REPUBLIKA.CO.ID, TANGERANG SELATAN -- Perajin tahu dan tempe di Kota Tangerang Selatan (Tangsel), Banten melakukan aksi mogok kerja selama tiga hari sejak Senin (21/2) hingga Rabu (23/2). Aksi itu sebagai bentuk protes atas tingginya harga kedelai sebagai bahan baku pembuatan tahu tempe yang terjadi belakangan ini.
Di daerah Kedaung, Pamulang, Tangsel, sejumlah warga yang berprofesi sebagai perajin tempe tampak berkumpul di lokasi pembuatan tempe di kawasan Jalan Wahid. Namun, aktivitas yang mereka lakukan bukanlah memproduksi tempe, melainkan melakukan sejumlah kegiatan lain, diantaranya renovasi lokasi produksi.
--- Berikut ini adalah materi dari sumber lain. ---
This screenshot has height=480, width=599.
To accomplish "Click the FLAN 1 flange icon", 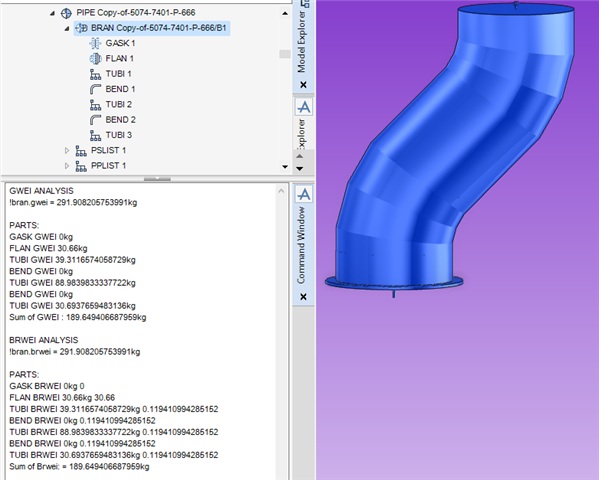I will click(x=95, y=58).
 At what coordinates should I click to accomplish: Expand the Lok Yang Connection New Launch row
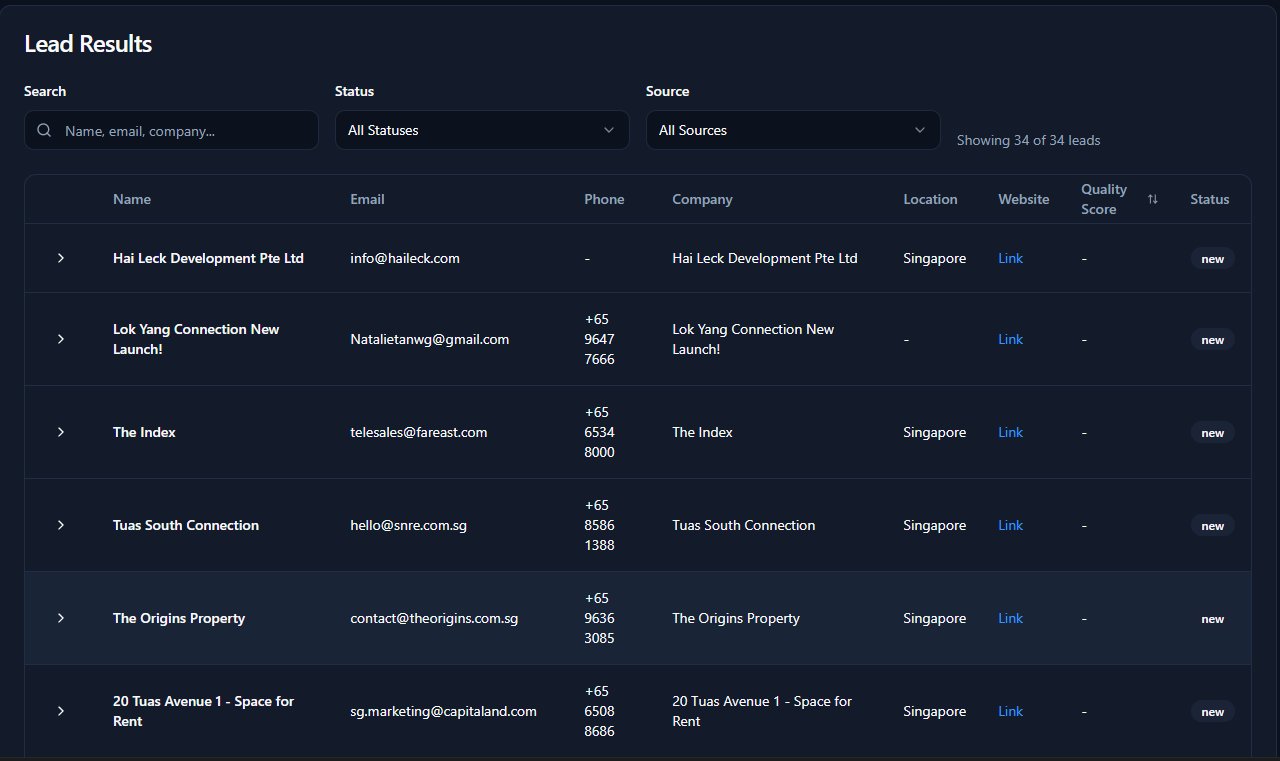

"Lagi mogok kerja kami selama tiga hari ke depan. Ini pada ngumpul bukan produksi tempe," tutur Ade (43 tahun), salah satu perajin tempe saat ditemui di lokasi produksi di Kedaung, Senin (21/2).
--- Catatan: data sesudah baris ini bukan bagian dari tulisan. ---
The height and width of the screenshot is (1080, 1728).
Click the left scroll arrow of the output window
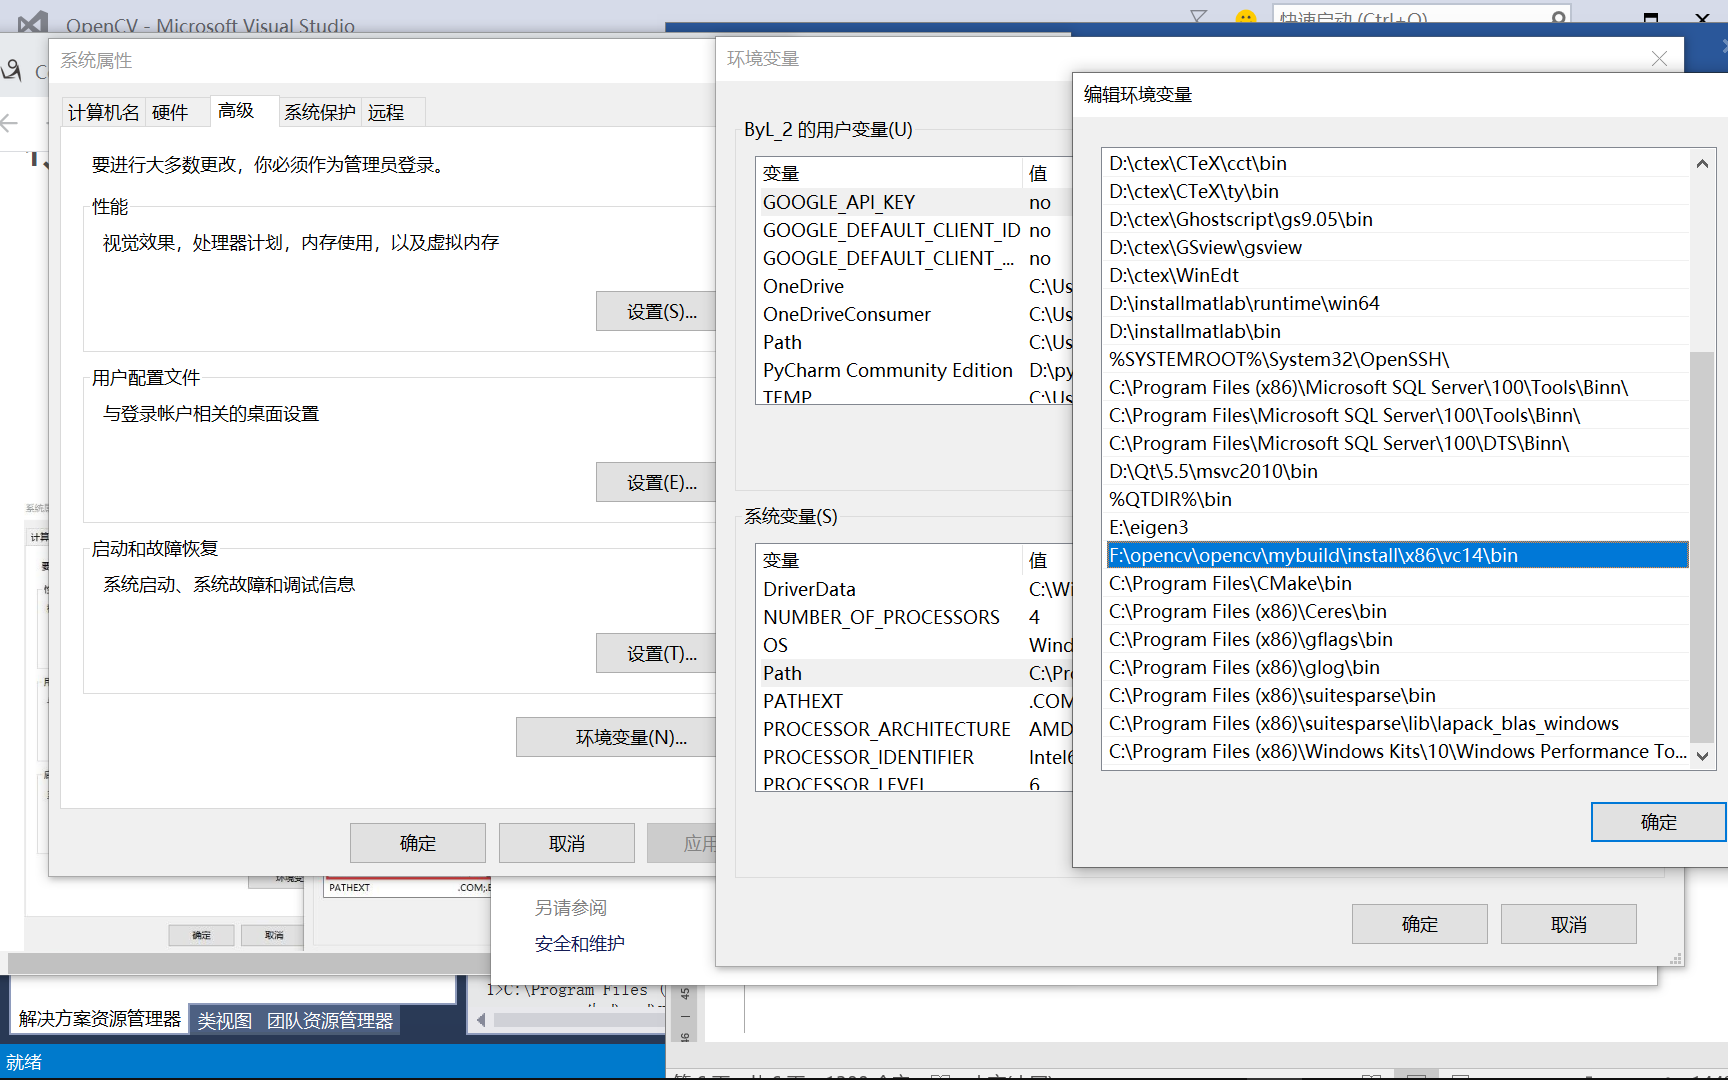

Kawasan Kedaung merupakan salah satu daerah di Tangsel yang warganya bekerja sebagai perajin tempe dan tahu. Ade mengatakan, jumlah warga yang menggeluti profesi itu mencapai hingga ribuan dan rata-rata perorangan, bukan pabrik. "Di sini warganya rata-rata perajin tempe tahu. Ada sekitar seribuan, dan semuanya kompak mogok kerja selama tiga hari ini," tuturnya.
Ade mengungkapkan, aksi mogok kerja selama tiga hari dilakukan setelah adanya arahan selembaran surat edaran dari Paguyuban Perajin Tahu Tempe se-Jabodetabek. Mogok kerja yang dilakukan diantaranya bertujuan meminta pemerintah untuk dapat mengendalikan harga kedelai yang saat ini tengah melambung.
Pasalnya, kenaikan harga kedelai yang diketahui saat ini bergerak di angka Rp 11.600 per kilogram (kg), sementara harga tahu dan tempe di pasaran stabil, membuat para perajin tercekik. Banyak dari mereka yang keuntungannya terjepit hingga tidak memperoleh keuntungan.
Hingga saat ini diketahui harga tempe yang dijual di pasar seharga Rp5.000 per potong. Ade berpendapat setidaknya dengan harga kedelai yang tinggi, harga tempe bisa naik menjadi Rp 6.000 per potong.
"Aksi ini supaya pemerintah mendengar kami minta harga kedelai dikondisikan, turun. Kalau harga kedelai enggak turun, harga tempe ya naik. Di sisi lain, supaya masyarakat tahu kondisi perajin tahu tempe seperti ini," ungkapnya.
Mulyana (42), seorang pengusaha tahu sumedang di Kedaung mengaku juga ikut melakukan aksi mogok kerja selama tiga hari. Seluruh karyawan yang berjumlah 10 orang diliburkan hingga Rabu (23/2) mendatang. "Ikut mogok. Karena (kalau tidak ikut mogok kerja) sanksinya (pabrik) bisa diacak-acak," kata dia.
Mulyana mengaku resah dengan kondisi harga kedelai yang menurutnya memberatkan kondisi bisnis yang telah dijalaninya selama 20 tahun itu. Dia pun berharap aksi menyetop produksi sementara yang dilakukan se-Jabodetabek bisa berdampak pada upaya pemerintah dalam menstabilkan harga kedelai.
"Yang saya jual ke pasar Rp 32 ribu per loyang. Kalau buat harga (kedelai) sekarang, enggak ada untungnya. Mudah-mudahan ada turun harga (kedelai) dengan adanya aksi. Kalau masih tinggi, seenggaknya saya bisa jual tahu sumedang dari Rp 32 ribu menjadi Rp 35 ribu per loyang," katanya.